>>17774917You dont know anything about the resurrection.
The atheist argument you shared is a classic strawman: it attacks the idea that people’s persistence in belief can be evidence for something, by comparing it to clearly false or delusional beliefs (like Heaven’s Gate or a toddler lying).
But here’s the key difference: the claim about the resurrection is not simply “people believed it, therefore it’s true.” Rather, it’s that the early disciples endured persecution, torture, and death because they genuinely believed they had witnessed the risen Jesus — an event that radically transformed them.
Would people willingly die for a known lie or an easily debunked myth? History shows that people die for what they believe to be true. If the resurrection was fabricated or a delusion, it’s extremely unlikely that all these followers would maintain such conviction under threat of brutal execution.
In contrast, many other religious or cultic beliefs — like Heaven’s Gate — never had the kind of historical footprint or the eyewitness testimony, corroborated by multiple sources, that the resurrection has.

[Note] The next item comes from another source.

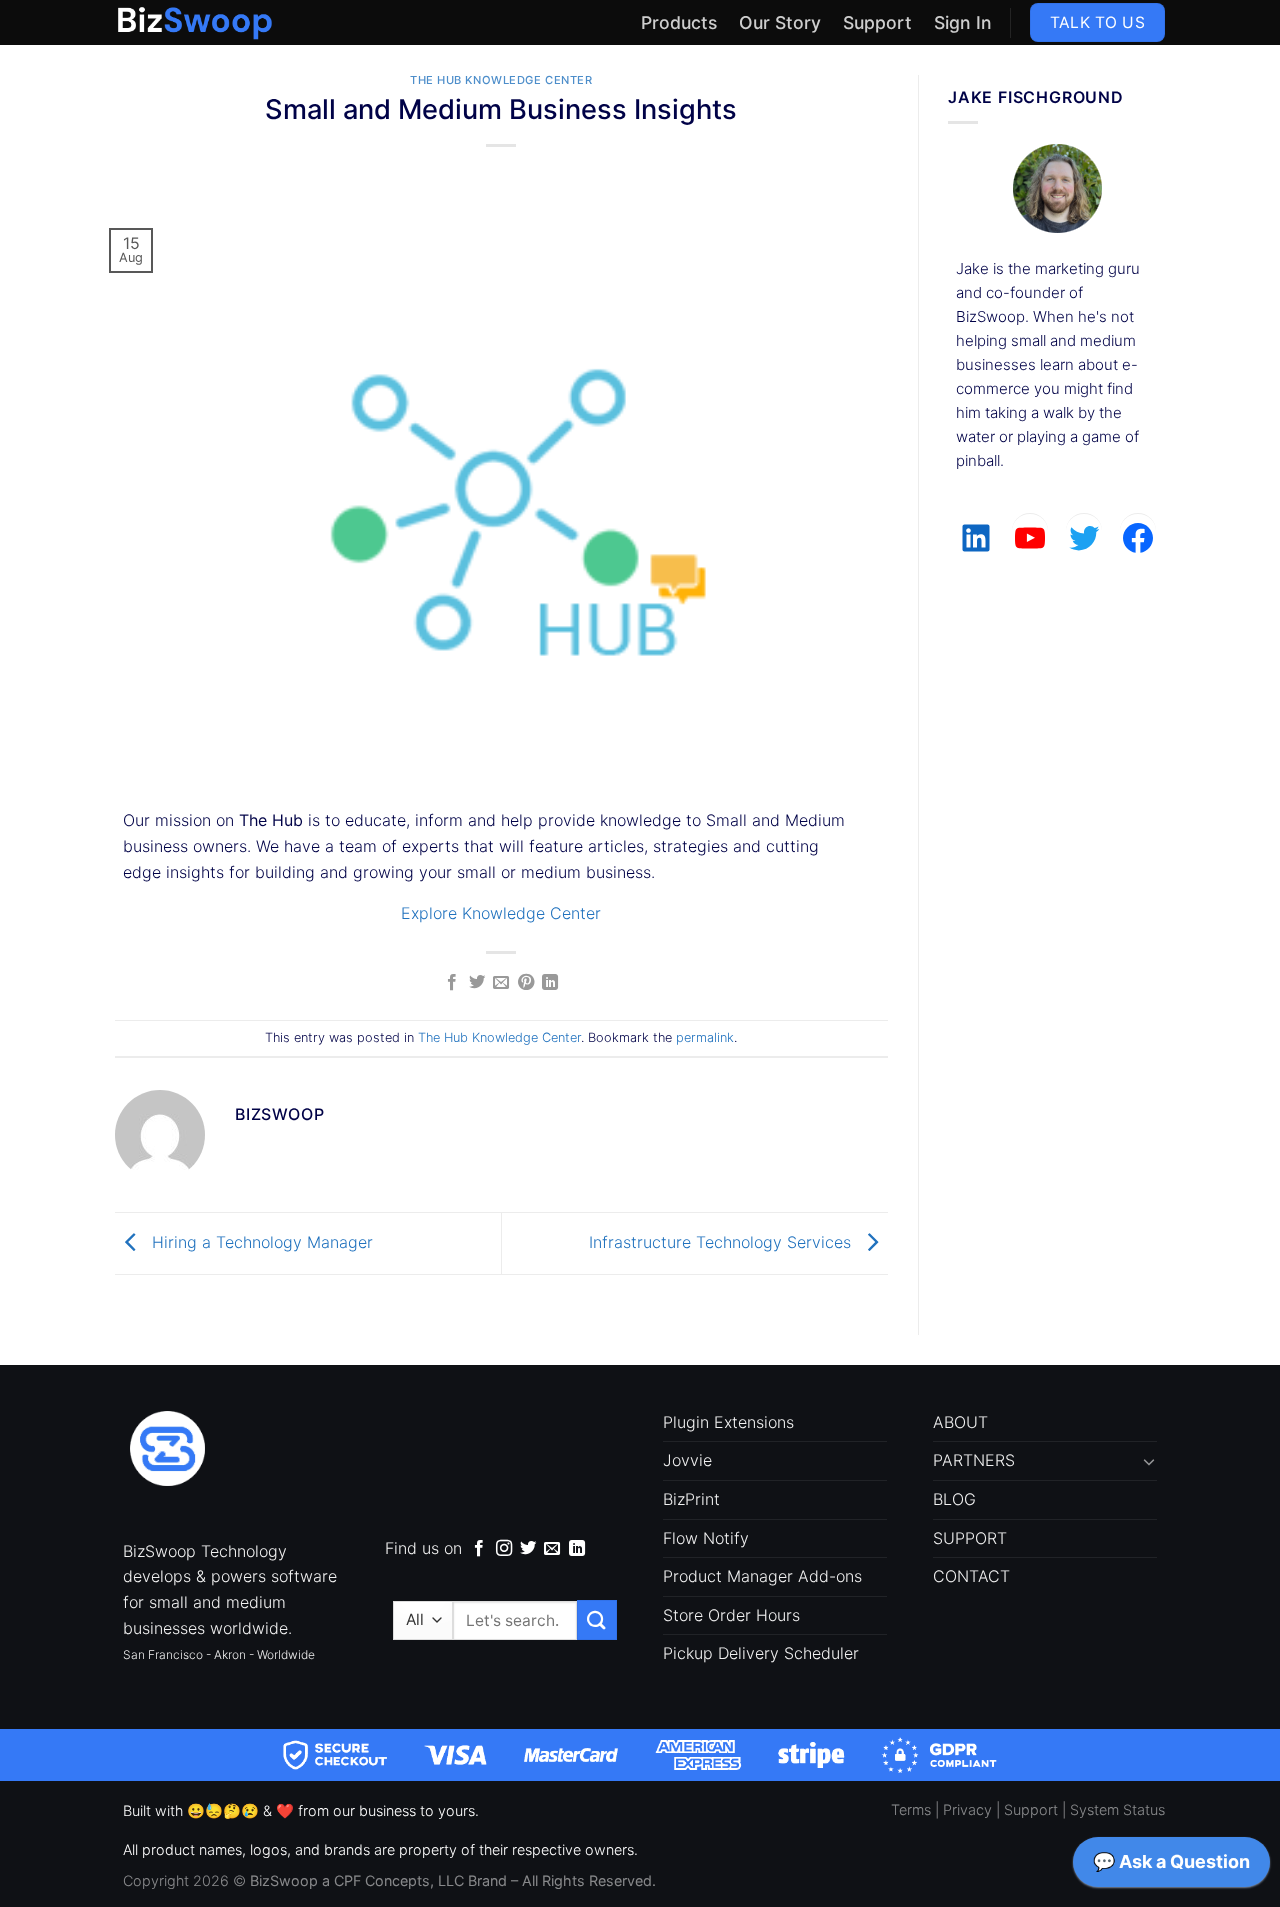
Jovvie (687, 1460)
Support (877, 22)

Finally, unlike a toddler’s denial, the resurrection is supported by historical documents written close to the time of the events, multiple independent attestations, and empty tomb accounts that skeptics struggle to explain.
So the argument is not “belief persistence = truth,” but “the extreme commitment of the early followers to this claim, combined with historical evidence, strongly supports the resurrection’s authenticity.”